The course does not aim to cover detailed and highly technical aspects of software and hardware engineering, but rather gives the principles and an overview of the overall computer systems compliance process, including a scaleable and efficient system lifecycle, Quality Risk Management applying ICH Q9, updated GAMP categories, supplier assessment, and the selection of appropriate specification and verification activities.

Course topics include:

• What are the FDA and EU regulatory requirements for GxP computerized systems?
• How do investigators approach a computer systems inspection?
• Overview of GAMP® 5 Guide: A Risk-based Approach to Compliant GxP Computerized Systems
• GAMP system lifecycle and specifications - URS, FS, and design
• Key themes and concepts
• Quality Risk Management for computerized systems
• Computerized system validation framework - plans and reports
• Risk Assessment method
• Scalable specification and verification based on risk
• Updated GAMP Categories
• Role of users and suppliers – assessment and cooperation and leveraging supplier activities and documentation
• Testing in GAMP - principles and practical approaches
• Verification approaches and qualification terminology and concepts
• Policies, procedures, and plans required for effective governance
• Pragmatic and efficient practices - cost effective compliance
• New Special interest topics, including control of spreadsheets and end-user databases
• Operation, control, and maintenance of systems

This course was developed by members of the ISPE GAMP Community of Practice. GAMP was established by industry leaders to interpret and improve the understanding of regulations governing the use of computerized systems in pharmaceutical manufacturing.

Course Modules

• Regulatory Requirements
• Overview of GAMP 5
• User and Supplier Roles
• Quality Risk Mgmt. and Detailed Risk
• Testing
• Operational Phases
• Efficiency Improvements

Participants will receive a complimentary copy of the GAMP® 5: A Risk-Based Approach to Compliant GxP Computerized Systems Guide.

Take Back to Your Job

• Explain the regulatory requirements and expectations for computerized systems used in pharmaceutical manufacturing
• Apply GAMP principles to specific systems and cases
• Describe the GAMP approach to computerized system compliance
• Apply these ideas to systems within your own organization

Attendance Suggested For

• Quality assurance and quality control specialists, validation specialists, manufacturing supervisors, technical support personnel, engineers, MIS professionals and all levels of management who need a fundamental understanding of computerized system compliance and regulations
• Computer system vendors or consultants, engineering contractors, and validation service companies

Community of Practice (COP) www.ISPE.org/COPs

This training course is of particular interest to existing and future members of the ISPE GAMP Community of Practice (COP).

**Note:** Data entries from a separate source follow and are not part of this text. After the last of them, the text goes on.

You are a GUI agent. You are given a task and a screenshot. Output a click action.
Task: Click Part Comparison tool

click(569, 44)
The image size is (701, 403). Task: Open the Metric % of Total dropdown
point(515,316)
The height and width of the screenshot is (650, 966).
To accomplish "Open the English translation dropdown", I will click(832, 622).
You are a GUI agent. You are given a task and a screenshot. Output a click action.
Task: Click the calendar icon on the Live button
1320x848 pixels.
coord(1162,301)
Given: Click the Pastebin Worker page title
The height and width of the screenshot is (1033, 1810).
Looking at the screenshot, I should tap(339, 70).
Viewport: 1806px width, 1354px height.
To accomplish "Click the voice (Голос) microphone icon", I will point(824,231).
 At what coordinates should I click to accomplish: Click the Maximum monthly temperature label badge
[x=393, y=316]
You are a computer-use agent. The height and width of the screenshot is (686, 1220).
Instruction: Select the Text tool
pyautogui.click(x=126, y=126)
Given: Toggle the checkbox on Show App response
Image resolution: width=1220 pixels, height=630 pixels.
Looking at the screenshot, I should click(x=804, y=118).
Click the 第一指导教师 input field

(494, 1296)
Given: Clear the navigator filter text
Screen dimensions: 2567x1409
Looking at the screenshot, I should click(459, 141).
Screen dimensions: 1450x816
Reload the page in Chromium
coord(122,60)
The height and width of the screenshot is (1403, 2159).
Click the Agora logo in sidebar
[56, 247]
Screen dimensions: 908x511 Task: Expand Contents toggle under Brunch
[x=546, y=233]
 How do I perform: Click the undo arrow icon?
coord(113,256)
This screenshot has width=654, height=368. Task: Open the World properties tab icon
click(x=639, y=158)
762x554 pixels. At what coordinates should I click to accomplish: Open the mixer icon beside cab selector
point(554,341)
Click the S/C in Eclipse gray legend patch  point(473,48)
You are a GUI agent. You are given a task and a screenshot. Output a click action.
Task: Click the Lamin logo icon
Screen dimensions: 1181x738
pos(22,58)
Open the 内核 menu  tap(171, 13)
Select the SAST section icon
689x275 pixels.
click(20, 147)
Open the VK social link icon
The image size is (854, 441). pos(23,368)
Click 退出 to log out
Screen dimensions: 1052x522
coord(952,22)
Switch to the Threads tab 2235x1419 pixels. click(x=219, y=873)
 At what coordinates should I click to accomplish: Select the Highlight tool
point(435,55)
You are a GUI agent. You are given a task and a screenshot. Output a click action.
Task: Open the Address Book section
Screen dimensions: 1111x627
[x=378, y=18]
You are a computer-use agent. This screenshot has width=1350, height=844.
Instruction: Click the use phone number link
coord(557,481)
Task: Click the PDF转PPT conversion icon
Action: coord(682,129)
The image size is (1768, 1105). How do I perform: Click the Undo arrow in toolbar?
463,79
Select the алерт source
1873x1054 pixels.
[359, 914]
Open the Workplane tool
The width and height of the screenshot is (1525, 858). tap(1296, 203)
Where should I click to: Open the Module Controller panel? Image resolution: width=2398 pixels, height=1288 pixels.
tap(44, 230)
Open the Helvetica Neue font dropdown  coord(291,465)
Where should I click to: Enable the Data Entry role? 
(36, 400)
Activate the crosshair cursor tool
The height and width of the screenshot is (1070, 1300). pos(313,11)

CPIP™ Technical Knowledge and Competency Elements

This course contains knowledge related to the CPIP™ technical knowledge competency elements Facilities and Equipment and Production Systems. For complete information concerning the knowledge elements or the CPIP Credential, please visit www.ISPE-PCC.org.

Continuing Education Units

ISPE will provide continuing education units (ISPE CEUs) for all North American seminars and courses, including educational programming at the ISPE Annual Meeting. CEUs are nationally recognized units of achievement designed for those individuals continuing their education in their chosen field or profession.

Delegates attending European seminars and courses will receive a Certificate of Attendance, as ISPE CEUs are currently not offered at European events. Verification of CEUs is based on attendance as well as satisfactory completion of all evaluation materials. Statements of credit will be sent via email within four weeks of evaluation materials. One hour of education programming equals 0.1 ISPE CEU credits.